## Your task
From the line with "Toggle italic formatting" to the line with "Given: Open the layer", retype every line exactly, including those two, and leave out the rest of the data below.

## Excerpted records
==========

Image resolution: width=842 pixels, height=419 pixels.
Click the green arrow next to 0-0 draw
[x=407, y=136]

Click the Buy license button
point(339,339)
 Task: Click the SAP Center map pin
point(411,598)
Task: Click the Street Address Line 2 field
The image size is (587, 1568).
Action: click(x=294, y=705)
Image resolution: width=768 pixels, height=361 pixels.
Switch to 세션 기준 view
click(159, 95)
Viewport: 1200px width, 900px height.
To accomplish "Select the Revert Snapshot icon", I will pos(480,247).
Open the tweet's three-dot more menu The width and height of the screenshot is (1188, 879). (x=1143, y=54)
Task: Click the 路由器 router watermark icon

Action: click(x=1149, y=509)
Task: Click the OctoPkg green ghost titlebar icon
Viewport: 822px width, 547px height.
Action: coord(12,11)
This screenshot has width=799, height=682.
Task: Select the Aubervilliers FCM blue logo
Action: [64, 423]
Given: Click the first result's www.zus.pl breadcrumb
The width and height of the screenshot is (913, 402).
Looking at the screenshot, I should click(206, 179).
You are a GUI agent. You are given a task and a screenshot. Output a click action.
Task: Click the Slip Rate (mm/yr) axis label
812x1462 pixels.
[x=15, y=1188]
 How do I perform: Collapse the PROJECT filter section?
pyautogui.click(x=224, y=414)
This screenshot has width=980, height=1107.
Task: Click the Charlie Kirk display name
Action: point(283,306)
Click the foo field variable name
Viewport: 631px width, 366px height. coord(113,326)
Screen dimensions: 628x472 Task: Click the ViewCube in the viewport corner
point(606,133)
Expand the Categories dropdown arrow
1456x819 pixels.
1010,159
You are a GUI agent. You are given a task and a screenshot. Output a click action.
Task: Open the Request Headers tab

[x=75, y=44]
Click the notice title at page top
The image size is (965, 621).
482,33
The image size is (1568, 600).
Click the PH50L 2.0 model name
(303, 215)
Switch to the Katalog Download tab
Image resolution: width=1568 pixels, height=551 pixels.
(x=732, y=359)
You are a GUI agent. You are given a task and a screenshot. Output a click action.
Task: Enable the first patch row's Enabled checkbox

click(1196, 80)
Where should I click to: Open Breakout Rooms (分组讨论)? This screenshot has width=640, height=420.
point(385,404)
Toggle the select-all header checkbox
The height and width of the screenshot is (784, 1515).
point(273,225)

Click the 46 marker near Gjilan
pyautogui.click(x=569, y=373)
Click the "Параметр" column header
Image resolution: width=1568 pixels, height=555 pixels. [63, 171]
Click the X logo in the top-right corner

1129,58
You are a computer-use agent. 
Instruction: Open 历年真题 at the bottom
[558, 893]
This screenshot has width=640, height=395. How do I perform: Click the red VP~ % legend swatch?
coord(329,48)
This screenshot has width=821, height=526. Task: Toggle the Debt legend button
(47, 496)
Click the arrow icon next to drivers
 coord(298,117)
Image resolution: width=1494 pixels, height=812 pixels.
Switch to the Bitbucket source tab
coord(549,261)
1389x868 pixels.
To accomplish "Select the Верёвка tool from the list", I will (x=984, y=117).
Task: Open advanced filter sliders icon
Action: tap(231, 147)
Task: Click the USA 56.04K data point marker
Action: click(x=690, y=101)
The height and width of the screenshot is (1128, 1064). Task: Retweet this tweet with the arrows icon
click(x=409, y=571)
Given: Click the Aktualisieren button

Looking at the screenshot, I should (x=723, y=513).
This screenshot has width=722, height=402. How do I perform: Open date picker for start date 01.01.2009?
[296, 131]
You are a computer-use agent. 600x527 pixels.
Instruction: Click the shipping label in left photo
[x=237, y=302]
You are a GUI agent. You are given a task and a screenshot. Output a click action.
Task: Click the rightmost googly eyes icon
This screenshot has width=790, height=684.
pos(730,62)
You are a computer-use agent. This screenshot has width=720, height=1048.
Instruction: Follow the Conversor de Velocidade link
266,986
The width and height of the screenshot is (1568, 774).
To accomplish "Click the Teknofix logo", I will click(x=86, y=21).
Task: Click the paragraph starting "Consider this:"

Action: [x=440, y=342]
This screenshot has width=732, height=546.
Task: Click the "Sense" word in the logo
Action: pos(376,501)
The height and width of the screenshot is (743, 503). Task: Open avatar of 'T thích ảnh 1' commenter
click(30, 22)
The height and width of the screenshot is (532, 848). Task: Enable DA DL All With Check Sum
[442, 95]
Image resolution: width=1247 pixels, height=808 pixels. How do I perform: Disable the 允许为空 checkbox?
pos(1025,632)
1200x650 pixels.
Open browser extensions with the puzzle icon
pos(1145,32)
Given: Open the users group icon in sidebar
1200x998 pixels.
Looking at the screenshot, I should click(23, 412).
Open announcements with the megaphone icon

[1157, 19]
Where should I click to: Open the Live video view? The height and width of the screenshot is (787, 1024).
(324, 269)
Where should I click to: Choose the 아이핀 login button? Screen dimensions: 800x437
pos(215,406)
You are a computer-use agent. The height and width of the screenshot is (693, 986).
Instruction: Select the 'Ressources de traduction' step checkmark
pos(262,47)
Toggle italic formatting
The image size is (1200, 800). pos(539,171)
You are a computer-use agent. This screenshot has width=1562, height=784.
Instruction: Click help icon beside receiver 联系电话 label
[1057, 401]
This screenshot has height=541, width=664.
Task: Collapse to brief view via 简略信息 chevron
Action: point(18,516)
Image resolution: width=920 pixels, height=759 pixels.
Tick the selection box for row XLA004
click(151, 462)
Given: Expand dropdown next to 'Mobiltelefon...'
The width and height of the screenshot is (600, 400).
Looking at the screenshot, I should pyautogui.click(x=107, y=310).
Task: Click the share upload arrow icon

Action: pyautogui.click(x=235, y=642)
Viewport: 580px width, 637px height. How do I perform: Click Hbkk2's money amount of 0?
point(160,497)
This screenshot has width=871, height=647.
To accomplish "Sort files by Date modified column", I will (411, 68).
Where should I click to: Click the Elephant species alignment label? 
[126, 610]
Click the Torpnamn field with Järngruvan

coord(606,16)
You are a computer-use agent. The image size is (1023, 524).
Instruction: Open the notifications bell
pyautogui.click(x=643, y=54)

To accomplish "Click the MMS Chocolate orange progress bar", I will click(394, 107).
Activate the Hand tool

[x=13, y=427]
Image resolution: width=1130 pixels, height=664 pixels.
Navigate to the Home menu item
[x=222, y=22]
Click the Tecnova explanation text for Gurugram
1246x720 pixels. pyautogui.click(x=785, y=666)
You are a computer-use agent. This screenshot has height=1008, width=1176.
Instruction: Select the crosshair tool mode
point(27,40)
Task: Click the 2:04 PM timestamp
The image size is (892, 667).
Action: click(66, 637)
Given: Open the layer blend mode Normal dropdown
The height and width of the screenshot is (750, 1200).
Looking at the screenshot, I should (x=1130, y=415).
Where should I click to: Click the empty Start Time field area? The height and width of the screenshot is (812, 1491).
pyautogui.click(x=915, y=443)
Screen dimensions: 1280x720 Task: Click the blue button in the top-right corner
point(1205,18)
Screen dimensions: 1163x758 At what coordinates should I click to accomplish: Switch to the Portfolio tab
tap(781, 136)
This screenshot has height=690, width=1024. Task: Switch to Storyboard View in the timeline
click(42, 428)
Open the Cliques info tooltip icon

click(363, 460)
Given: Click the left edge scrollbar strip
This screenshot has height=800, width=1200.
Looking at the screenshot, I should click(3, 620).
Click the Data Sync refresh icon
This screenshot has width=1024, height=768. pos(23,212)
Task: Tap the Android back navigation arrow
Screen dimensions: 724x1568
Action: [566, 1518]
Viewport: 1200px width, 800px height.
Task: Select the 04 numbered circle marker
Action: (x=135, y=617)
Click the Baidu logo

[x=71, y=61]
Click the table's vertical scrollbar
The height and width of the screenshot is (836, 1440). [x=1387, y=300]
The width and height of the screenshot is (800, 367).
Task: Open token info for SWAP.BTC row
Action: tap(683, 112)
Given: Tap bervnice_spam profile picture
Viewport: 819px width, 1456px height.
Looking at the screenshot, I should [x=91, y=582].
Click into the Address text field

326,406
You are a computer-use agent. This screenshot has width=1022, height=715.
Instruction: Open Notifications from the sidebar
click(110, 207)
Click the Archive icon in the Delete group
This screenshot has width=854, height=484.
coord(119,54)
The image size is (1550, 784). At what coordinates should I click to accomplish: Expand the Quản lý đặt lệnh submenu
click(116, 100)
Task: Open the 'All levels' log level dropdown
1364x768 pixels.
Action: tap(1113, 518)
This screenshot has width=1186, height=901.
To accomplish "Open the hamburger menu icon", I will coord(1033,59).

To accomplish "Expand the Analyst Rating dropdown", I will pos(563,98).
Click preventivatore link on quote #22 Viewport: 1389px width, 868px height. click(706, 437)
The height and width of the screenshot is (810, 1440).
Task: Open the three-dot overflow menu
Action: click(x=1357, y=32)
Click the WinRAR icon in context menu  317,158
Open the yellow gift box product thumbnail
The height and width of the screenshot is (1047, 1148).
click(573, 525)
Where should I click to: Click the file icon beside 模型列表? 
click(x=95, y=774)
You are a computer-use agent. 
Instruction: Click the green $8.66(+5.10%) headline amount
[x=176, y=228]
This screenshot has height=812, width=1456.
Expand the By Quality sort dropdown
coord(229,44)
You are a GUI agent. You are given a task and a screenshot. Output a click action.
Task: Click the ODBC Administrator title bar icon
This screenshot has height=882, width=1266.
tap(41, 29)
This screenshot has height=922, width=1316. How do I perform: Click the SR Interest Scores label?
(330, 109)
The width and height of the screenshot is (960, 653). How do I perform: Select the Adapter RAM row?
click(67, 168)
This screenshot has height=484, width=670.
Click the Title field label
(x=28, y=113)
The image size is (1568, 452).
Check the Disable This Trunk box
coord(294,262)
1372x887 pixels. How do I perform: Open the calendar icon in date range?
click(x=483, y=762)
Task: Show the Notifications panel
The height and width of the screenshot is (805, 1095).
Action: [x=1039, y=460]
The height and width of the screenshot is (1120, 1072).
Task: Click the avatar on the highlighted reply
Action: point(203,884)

==========

## Exercise answer
Toggle italic formatting
The image size is (1200, 800). pos(539,171)
You are a computer-use agent. This screenshot has width=1562, height=784.
Instruction: Click help icon beside receiver 联系电话 label
[1057, 401]
This screenshot has height=541, width=664.
Task: Collapse to brief view via 简略信息 chevron
Action: point(18,516)
Image resolution: width=920 pixels, height=759 pixels.
Tick the selection box for row XLA004
click(151, 462)
Given: Expand dropdown next to 'Mobiltelefon...'
The width and height of the screenshot is (600, 400).
Looking at the screenshot, I should pyautogui.click(x=107, y=310).
Task: Click the share upload arrow icon

Action: pyautogui.click(x=235, y=642)
Viewport: 580px width, 637px height. How do I perform: Click Hbkk2's money amount of 0?
point(160,497)
This screenshot has width=871, height=647.
To accomplish "Sort files by Date modified column", I will (411, 68).
Where should I click to: Click the Elephant species alignment label? 
[126, 610]
Click the Torpnamn field with Järngruvan

coord(606,16)
You are a computer-use agent. The image size is (1023, 524).
Instruction: Open the notifications bell
pyautogui.click(x=643, y=54)

To accomplish "Click the MMS Chocolate orange progress bar", I will click(394, 107).
Activate the Hand tool

[x=13, y=427]
Image resolution: width=1130 pixels, height=664 pixels.
Navigate to the Home menu item
[x=222, y=22]
Click the Tecnova explanation text for Gurugram
1246x720 pixels. pyautogui.click(x=785, y=666)
You are a computer-use agent. This screenshot has height=1008, width=1176.
Instruction: Select the crosshair tool mode
point(27,40)
Task: Click the 2:04 PM timestamp
The image size is (892, 667).
Action: click(66, 637)
Given: Open the layer blend mode Normal dropdown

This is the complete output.